How to tell if you have been Studerized - or something that sounds similar

You’re a seasoned ED Nurse. You are respected by your peers. You are up to date with the latest medical advances, you treat your patients well, you’re a strong patient advocate and actively advocate for patient safety and the nursing profession even if it conflicts with some of your organizations priorities. You probably feel your operating at or near the expert level and have been evaluated that way for a number of years but I have news for you. Nurses are no longer graded on the Novice to Expert scale. They are now being categorized as Low, Medium, and High performers. So how do you know where you fit in and what’s behind this new evaluation system? Hold on, if you haven’t already you’re about to be Studerized or something that sounds similar but is much more painful, at least from what I’ve been told.

How can you tell if you’re on the road to Studerization. It starts out when your managers, CNE, CEO, ED MD Director, among others leave for a few days to a conference or management retreat. The retreats are usually held in resort places like Las Vegas, Phoenix, or Florida but have been branching out to other cities and even webinars. You are not told what it’s all about and you don’t care, you’re just happy to see them gone for a few days. When they return you notice an immediate change. They are using new lingo and talk like they have been indoctrinated into some sort of cult. They are very scripted. They use terms like “Hardwired”, “Fire Starter” “Best Practice” “Taking the organization to the next level” “Low Performers” and “Rounding.” Some of these I wrote about in a previous post titled annoying consultant speak They also talk about some charismatic character named Quint Studer. From conversations with a number of people who’ve attended the programs they sound like a combination of a Amway multilevel marketing seminar, manager training seminar, and Kool-Aid drinking cult gathering. There usually is an inspirational speaker to pump up the crowd. There are various levels and once students are immersed in the philosophy they are considered “Studerized”. A more advanced level is the “Fire Starter” which has a 15 point litmus test called “15 Sparks”. Hospitals can even win the prestigious Fire Starter Award after a visit from one of the Studer troopers.

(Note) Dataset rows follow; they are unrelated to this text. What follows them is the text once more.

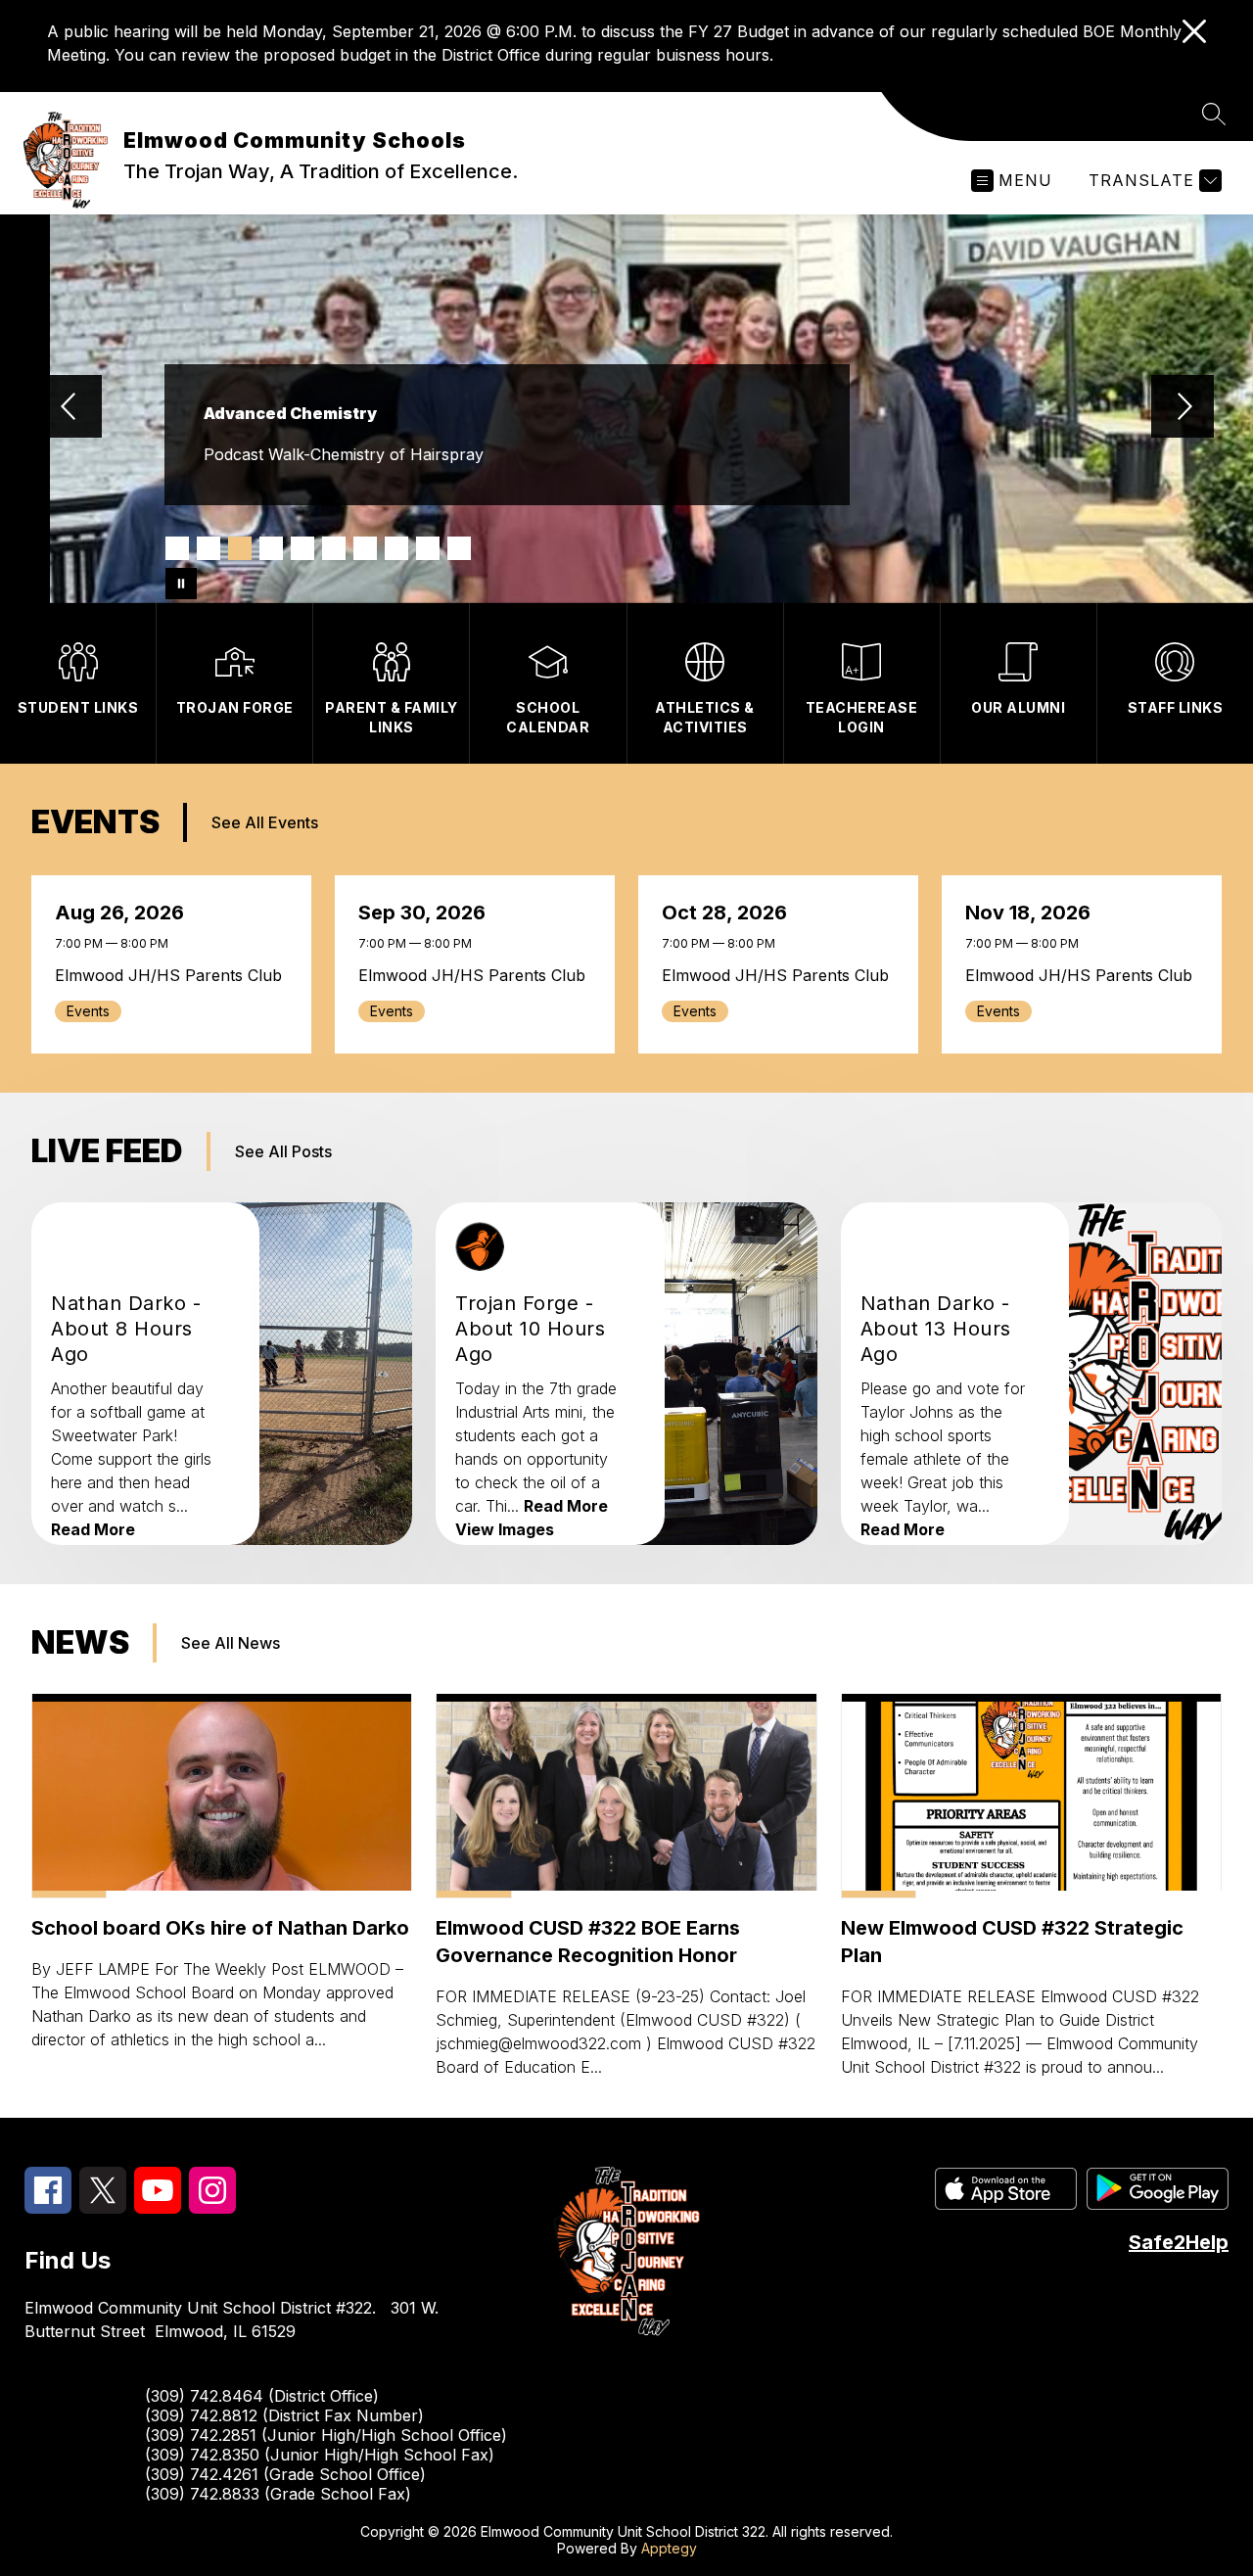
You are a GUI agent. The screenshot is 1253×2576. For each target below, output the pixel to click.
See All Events (264, 822)
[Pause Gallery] (181, 583)
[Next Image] (1182, 408)
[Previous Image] (70, 408)
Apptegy (669, 2548)
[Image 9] (428, 548)
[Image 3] (240, 548)
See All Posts (283, 1151)
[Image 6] (334, 548)
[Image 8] (396, 548)
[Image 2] (208, 548)
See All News (230, 1643)
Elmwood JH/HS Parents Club (172, 975)
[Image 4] (271, 548)
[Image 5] (302, 548)
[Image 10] (459, 548)
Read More (93, 1529)
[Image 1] (177, 548)
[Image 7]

Hospitals thought-out the nation are trying to improve their patient satisfaction scores and marketing share. I have written about that in a post on patient satisfaction scores out of balance and How has the patient satisfaction push effected your practice. They have turned to groups like Studer who give them the nuts and bolts of turning patients into customers and strategies to bump their satisfaction scores. I have listed my own strategies here.

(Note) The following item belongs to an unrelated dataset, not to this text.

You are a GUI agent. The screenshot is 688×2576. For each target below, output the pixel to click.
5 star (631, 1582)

Not long after the retreat new concepts start appearing into the work area. Some are founded in good ideas but are being done for marketing reasons and means to boost patient satisfaction scores rather than any interest in patient care. Some measures include.

Scripting: Nurses are no longer free to communicate the way that feels natural or based on the situation at hand but are given scripts to communicate with their patients. Coincidentally, or not, the scripts prompt the patient to answer their discharge surveys by injecting key phrases into the scripts that correspond with the questions on the survey. Would you like Fries with that?
Managing up: Encouraging staff to positively portray services and co-workers, doctors, ect during conversations and hand offs regardless if it is true or not. Hi, this is your Doctor, He is one of our best physicians, The patients really love him. Wink Wink
Hourly rounding: Rounding every hour and every half our for ER utilizing your best scripting language. Staff are required to fill out rounding documents and some facilities play the beach boys music “I get Around” every hour on the hour to remind staff. Even the Manager, CNE, and CEO round once a day and ask patients directly if your Nurse has been doing their rounding. I hope my patients are not sleeping when I round, I might get a write up for not performing my hourly’s.
Discharge Phone calls: Generally a good concept if done to check on patients but these calls are timed and scripted to plant answers to survey questions with the specific purpose of boosting patient satisfaction scores. Expect a call the day before your survey arrives provided you were not admitted, transferred, mental health, or someone who really needed to be in the ER.
Peer review: Having staff fill out 1 to 5 rating scales on each other in 5 different categories. Used to help classify people as low, medium, or high performers. If you dont participate your immediatly classified a low performer. Nice way of turning the staff against each other.
RME: Marketing measures disguised as ED through put measures that focus on turnover and catering to low acuity patients, oops, I mean customers. I have written on RME and similar programs here and here. The common thread it that they de-emphasize Triage and limit the practice of Nursing.

So where do you fall, Here are some characteristics of low, medium, and high performers from the Studer site. Funny thing, you could be a effective employee and Studer still recommends you be fired


“..In fact, I would even suggest that you terminate employees who get results but do not role model your organization’s standards of behavior, because they are so damaging to overall employee morale”.

One Chief Nursing officer at a Sutter Health Facility learned the hard way about the dangers of email. It exposed how managers are using groups like Studer target their staff following a quota system. She instructs each department manager to identify 3 low performers per unit “You know who they are” for moving up or out to improve Press Ganey scores. Read her leaked memo here. CNA gave a great response on the same memo.

So are you ready to be Studerized. Bend over.